Carol Reed’s film of Graham Greene’s novel Our Man in Havana (from a screenplay by Greene) is at once very much of its time—1959—and surprisingly modern and relevant to today. It takes place in Batista’s Havana, a place that ceased to exist with Fidel Castro’s coming to power, which occurred while the film was in development, earning the movie an explanatory title that the story is set “just prior to the recent revolution.” The revolution may have played in the film’s favor, since Castro—who had yet to align himself with the Soviet Union—was only too happy to grant permission for location shooting of a movie that showed the Batista—and British and American—government in a bad light. (He did insist the screenplay make it look a little worse.)
If the resulting film isn’t quite up to the last Carol Reed-Graham Greene collaboration, The Third Man (1949), that’s no disgrace, since very few films are up to The Third Man—and, truthfully, Our Man in Havana isn’t that far off. It’s interesting for me to reflect that when I first saw the film as a teenager, I found it disappointing. I think that’s partly because I saw it around the same time that I first saw most of the Ealing comedies that Alec Guinness starred in and I just wanted it to be funnier. This also proves that I was simply too young to appreciate the film, because it’s actually very funny. But the humor is both subtle and very bitter.
Guinness stars as Jim Wormold, a British expatriate living in Havana with his teenage daughter Milly (Jo Morrow). Wormold ekes out something of a living by running a vacuum-cleaner shop, but mostly passes his time drinking daiquiris at a local watering hole, the Wonderbar, with his friend Dr. Hasselbacher (Burl Ives). It’s at another bar (the famous Sloppy Joe’s) that a mysterious man named Hawthorne (Noel Coward), who had supposedly been shopping for a vacuum cleaner, strikes up an acquaintance with him and asks him to meet him in “the gents.” Even though he hasn’t a clue what’s going on (“But I don’t want the gents,” he protests), Wormold follows Hawthorne into the men’s room—and quickly finds himself recruited into the British secret service, even though he doesn’t believe it and thinks Hawthorne is simply nuts.
The promise of money—$150 a month “tax free”—however lures Wormold into becoming Britain’s “man in Havana.” The problem is that he has nothing to report, so he proceeds to make things up—and then kicks this into high-gear when he learns he can get money to pay other agents, whom he also makes up. The catch is that he both claims real people as agents and inadvertently invents one from whole cloth who turns out to be real, thereby accidentally placing them in danger, since there’s, of course, a Cuban counter-intelligence at work. His fantastic claims of hidden military installations of secret weapons (complete with drawings taken from the inner workings of vacuum cleaners) convince the British that something is really up in Cuba and the whole thing snowballs out of control.
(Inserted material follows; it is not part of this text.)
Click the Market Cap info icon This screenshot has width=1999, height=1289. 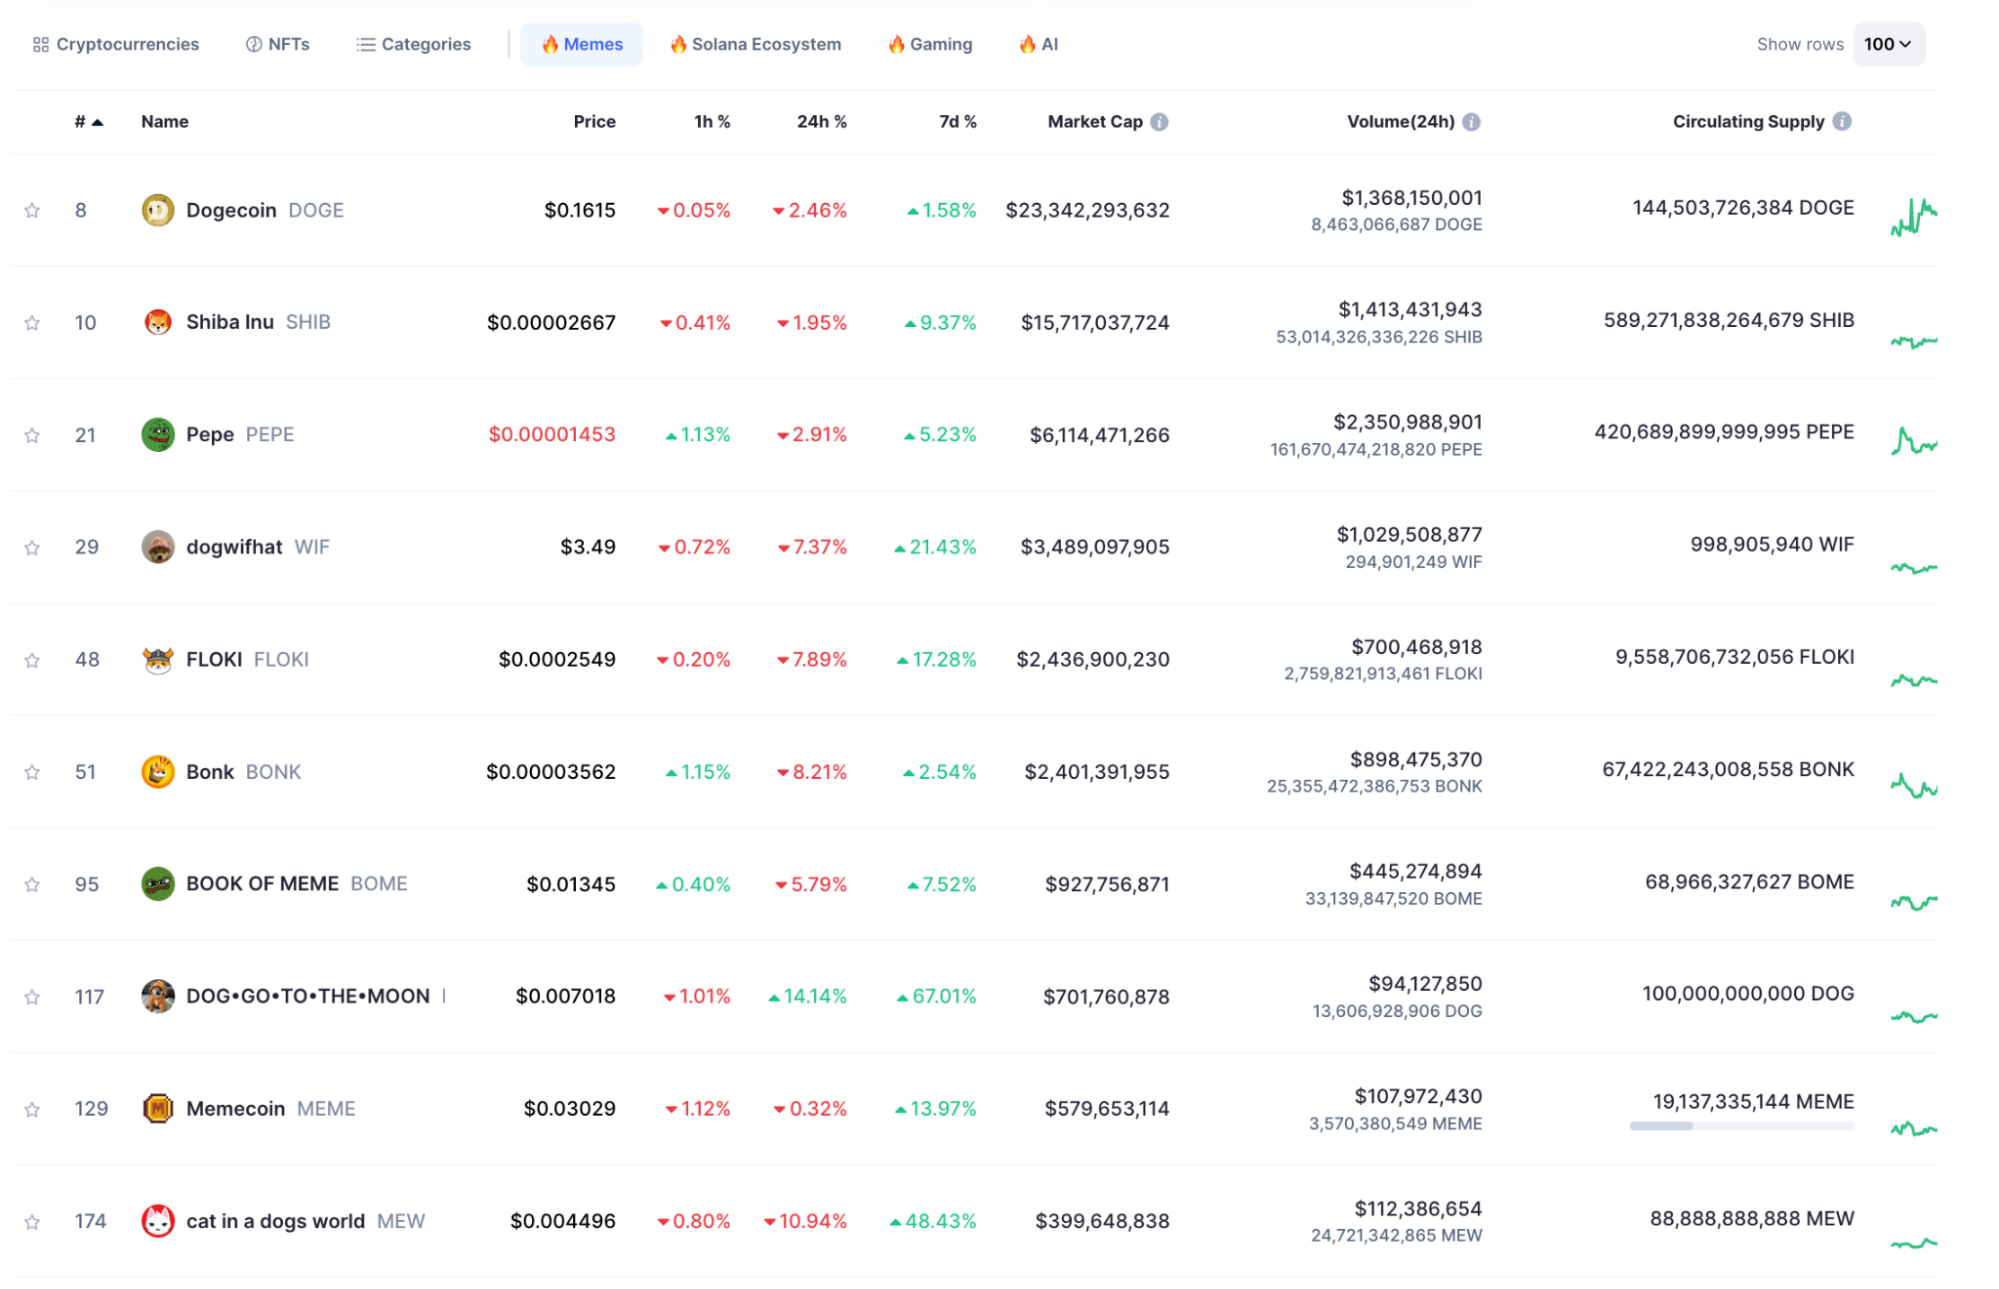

It wouldn’t be long, of course, before Castro aligned himself with the Soviets and a situation not wholly unlike the one dreamed up for the film would in fact be true, giving the film the illusion of having been ahead of the game. Seen today, it takes on even greater relevance, with its depiction of bogus information being taken for the real thing. It’s not much of a stretch from Wormold’s secret weapons to the “weapons of mass destruction” in Iraq, and this gives the film an uncomfortably modern feeling—after more than 50 years.
Beyond this, however, Our Man in Havana is simply a very entertaining film, expertly made and boasting an amazing cast in some of the best-drawn roles of their careers. Guinness is perfection itself as Wormold, but he’s closely matched by Burl Ives. Ives’ “Big Daddy” may be his signature role, but for my money, his Dr. Hasselbach is the real jewel of his acting career. There’s also a good bit of sly humor that probably went unnoticed at the time. Since Ian Fleming’s James Bond had yet to rocket to his greatest fame via the movies, it’s unlikely that 1959 audiences even noticed the dig at the character with the big sign reading “Bond” on the same street as Wormold’s shop. For that matter, it’s improbable that the idea of Noel Coward trying to coerce Guinness into the men’s room had much subtext then, even if everyone involved in making the film certainly knew Coward was gay. Sometimes the passage of years lends a resonance to films, as it does here.